> [Work to complete]
Wherever the word "computer" occurs in the lines below, copy the whole line.

> [Provided data]
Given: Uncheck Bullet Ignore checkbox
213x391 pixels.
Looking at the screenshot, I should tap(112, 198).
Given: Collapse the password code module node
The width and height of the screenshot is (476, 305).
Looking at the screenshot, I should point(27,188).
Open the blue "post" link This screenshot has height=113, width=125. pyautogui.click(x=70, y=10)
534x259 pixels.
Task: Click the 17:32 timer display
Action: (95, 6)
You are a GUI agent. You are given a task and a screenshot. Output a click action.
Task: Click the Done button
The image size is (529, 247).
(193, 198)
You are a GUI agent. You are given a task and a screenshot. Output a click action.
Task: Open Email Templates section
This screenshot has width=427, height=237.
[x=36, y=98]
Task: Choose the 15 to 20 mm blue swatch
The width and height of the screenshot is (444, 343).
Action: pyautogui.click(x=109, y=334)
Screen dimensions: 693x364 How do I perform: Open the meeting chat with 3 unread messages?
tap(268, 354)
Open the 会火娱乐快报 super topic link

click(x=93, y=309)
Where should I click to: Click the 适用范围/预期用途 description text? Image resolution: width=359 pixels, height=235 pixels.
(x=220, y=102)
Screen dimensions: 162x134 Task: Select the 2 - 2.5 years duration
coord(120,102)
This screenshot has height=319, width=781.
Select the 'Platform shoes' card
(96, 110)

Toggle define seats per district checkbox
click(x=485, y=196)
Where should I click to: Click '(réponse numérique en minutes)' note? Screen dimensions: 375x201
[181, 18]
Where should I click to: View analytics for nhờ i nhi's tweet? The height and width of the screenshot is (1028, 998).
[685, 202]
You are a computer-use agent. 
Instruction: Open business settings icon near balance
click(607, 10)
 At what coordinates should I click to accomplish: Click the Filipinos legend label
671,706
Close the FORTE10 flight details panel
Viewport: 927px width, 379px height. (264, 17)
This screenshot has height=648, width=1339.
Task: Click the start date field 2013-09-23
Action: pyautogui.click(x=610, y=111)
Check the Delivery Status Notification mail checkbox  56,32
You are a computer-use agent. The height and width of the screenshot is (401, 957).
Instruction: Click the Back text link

> [Problem solution]
You are a computer-use agent. 
You are a computer-use agent. The height and width of the screenshot is (401, 957).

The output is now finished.